Your reply should be a single number, the count of lines in the records that contain "first".

Data provided:
━━━━━━━━━━

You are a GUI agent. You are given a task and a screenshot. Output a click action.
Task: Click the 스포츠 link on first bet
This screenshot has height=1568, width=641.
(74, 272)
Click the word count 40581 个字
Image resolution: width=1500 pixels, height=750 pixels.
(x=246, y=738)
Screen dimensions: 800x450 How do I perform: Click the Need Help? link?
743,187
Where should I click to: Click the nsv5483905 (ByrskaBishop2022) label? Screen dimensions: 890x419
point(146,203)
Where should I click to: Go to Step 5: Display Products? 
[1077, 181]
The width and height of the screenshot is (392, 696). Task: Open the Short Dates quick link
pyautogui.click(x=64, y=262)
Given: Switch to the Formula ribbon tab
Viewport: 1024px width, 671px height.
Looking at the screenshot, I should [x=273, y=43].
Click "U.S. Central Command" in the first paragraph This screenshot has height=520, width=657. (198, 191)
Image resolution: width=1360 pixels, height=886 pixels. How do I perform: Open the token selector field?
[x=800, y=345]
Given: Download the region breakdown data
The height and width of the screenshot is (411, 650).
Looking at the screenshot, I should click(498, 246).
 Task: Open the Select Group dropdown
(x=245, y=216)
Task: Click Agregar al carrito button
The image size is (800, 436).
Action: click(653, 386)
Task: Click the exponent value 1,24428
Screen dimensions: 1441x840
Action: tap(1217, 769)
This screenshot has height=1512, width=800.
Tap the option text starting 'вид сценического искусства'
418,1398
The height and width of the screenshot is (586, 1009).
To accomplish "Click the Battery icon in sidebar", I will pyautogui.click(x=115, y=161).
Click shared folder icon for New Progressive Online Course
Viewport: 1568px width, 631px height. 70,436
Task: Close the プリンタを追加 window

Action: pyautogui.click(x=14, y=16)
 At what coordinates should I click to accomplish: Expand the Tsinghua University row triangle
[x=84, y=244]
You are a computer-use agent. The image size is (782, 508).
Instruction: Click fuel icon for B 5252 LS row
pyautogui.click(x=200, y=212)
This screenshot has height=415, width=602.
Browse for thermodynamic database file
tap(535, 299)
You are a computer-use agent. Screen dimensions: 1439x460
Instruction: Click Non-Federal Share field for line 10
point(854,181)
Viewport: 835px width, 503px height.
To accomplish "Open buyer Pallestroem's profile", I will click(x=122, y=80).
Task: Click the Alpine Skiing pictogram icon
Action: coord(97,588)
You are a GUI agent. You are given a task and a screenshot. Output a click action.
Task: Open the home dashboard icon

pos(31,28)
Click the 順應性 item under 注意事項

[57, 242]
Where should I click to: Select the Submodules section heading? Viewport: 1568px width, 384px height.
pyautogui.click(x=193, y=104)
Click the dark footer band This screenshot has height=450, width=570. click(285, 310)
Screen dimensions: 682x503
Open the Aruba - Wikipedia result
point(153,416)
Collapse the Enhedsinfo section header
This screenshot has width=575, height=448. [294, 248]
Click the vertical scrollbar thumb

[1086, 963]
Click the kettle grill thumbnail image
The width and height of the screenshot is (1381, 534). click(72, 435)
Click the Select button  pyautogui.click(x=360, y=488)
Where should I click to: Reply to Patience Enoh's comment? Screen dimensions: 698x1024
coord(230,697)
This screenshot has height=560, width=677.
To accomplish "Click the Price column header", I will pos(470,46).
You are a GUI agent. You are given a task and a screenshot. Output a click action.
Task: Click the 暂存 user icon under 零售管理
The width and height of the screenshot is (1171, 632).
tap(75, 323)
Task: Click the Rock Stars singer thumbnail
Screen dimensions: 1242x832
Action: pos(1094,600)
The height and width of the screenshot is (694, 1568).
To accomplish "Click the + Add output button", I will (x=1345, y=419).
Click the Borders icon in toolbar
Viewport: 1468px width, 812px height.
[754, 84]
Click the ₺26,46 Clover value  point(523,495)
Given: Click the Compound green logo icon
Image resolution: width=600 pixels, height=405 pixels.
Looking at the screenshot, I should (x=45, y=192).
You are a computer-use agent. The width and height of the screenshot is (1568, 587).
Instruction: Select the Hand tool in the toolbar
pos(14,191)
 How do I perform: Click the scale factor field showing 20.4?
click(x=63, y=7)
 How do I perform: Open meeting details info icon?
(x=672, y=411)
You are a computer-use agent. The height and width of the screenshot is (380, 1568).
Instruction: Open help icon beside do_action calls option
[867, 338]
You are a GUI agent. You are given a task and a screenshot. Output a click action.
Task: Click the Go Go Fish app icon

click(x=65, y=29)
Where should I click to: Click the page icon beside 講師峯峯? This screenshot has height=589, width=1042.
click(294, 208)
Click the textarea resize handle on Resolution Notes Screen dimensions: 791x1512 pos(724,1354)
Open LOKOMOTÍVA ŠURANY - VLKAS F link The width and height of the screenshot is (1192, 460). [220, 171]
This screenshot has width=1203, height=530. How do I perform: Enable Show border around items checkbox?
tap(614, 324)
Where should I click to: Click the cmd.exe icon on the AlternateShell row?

━━━━━━━━━━

Answer to the problem: 2